EXERCISE OBJECTIVE: Among the lines listed below, count those that include the string "Remove", and state only the count.

INPUT MATERIAL:
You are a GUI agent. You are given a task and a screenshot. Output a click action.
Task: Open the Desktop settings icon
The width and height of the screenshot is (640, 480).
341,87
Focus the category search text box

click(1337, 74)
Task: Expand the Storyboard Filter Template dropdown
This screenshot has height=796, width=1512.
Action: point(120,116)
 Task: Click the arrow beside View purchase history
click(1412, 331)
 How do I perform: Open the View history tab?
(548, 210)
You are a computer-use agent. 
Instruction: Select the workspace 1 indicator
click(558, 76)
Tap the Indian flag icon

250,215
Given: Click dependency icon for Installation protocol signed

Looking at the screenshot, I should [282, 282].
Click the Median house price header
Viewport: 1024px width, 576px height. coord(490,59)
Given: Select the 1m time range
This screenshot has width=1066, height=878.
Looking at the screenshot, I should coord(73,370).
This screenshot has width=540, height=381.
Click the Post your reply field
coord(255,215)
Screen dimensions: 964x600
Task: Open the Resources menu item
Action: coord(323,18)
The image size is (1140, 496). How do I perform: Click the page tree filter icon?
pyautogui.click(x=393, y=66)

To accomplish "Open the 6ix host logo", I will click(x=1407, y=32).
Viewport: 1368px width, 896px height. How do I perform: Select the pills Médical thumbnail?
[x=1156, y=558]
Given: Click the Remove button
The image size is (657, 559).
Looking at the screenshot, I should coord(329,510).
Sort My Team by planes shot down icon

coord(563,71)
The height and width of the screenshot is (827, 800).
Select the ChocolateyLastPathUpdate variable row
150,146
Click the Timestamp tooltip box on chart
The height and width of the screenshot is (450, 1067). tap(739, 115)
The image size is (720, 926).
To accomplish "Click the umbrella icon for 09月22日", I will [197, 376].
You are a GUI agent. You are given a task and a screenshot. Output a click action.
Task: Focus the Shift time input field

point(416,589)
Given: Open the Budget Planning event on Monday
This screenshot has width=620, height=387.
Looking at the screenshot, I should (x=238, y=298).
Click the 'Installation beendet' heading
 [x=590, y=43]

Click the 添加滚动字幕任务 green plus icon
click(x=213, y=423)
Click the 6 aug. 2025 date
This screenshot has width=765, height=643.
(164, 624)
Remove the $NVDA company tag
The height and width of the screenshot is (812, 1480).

ANSWER TO THIS PROBLEM: 2